Some Western readers might find the pidgin-like style, Hindi-French-Inglis mixed notes, and the profane language a little difficult to get into (though if you had enjoyed novels like 'The White Tiger' by Aravind Adiga, you may not), his scathing observations will suck the readers right in. I adapted to the style rather quickly, enjoyed reading it a lot. All the characters in the novel are totally lovable - Be it the selfless, bold, Gandhi-ist type Zafar who is willing to lose his life for the betterment of his people, or Elli, the doctress who leaves behind her country to fight for the poor and the deceased, the Comical Somraj who lost his voice 'That night' now finding music in the oddest creatures like in the croaking of frogs, fart of an ant (as Animal observes), Nisha, the lovable teenager who treats Animal like a respectable human, even Farouq, the local thug who does the utmost sacrifice for his people, and Ma Franci, the mother Teresa type French nun, who lost her mind after the accident.
Despite Animal's belief that his audience might fail to comprehend their sufferings, his harrowing account of 'That night' and the unspeakable misery that ensued will surely bring the readers down to their knees begging for an end to misery. As I read, tears flowed incessantly, my numbed fingers gripping the pages, sorrowful eyes going over the lines over and over refusing to turn the page. Sinha's triumph not just lies in his ventriloquistic style, but more on his honest depiction of the corrupted political system and blighted lives of the victims.

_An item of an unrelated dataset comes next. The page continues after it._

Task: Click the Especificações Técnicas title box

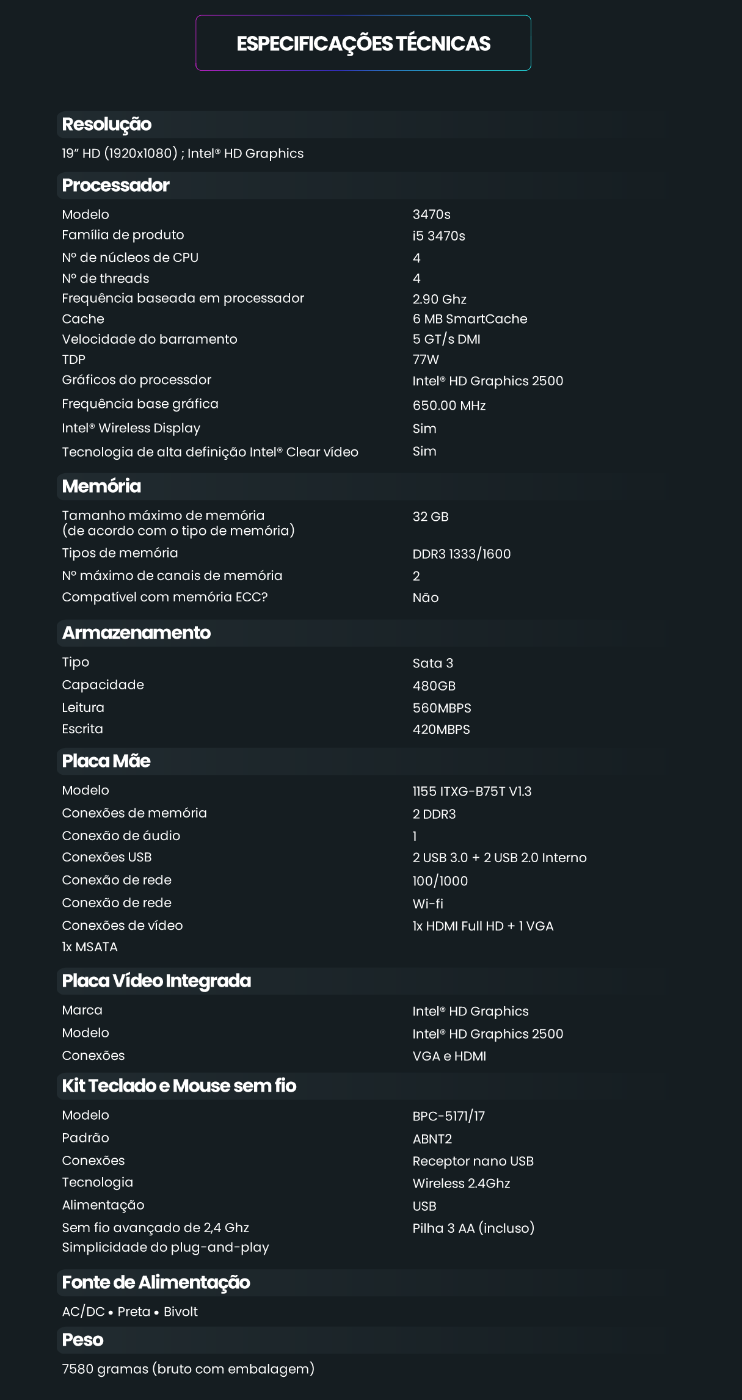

The authorities indifference to the poor and their denial for justice brings forth many questions in the minds of the readers. Aren't all human lives the same? Why does the law stay partial and delay justice to the poor? Why do the politicians succumb to the demands of a foreign company when their own people are dying before their very eyes every day? Is greed so powerful that it can turn a blind eye to humanity, love and grief? Why do the rich treat poor like scums? Aren't we all equal in the eyes of god? Is god truly there? If he is, Why would he let such atrocious things happen? I am burning with curiosity to seek out the answers myself. Yet I remain perplexed for the answers seemed to elude me. The context of the novel is powerful, the characters complex yet endearing. This compelling novel truly deserves the nomination and awards, perhaps even more recognition would have been better. As for me, It will remain one of the best reads of all time. If you like this novel, you might also want to consider reading 'A Breath of Fresh Air' by Amulya Malladi and 'A Fine Balance' by Rohinton Mistry (both I tremendously enjoyed).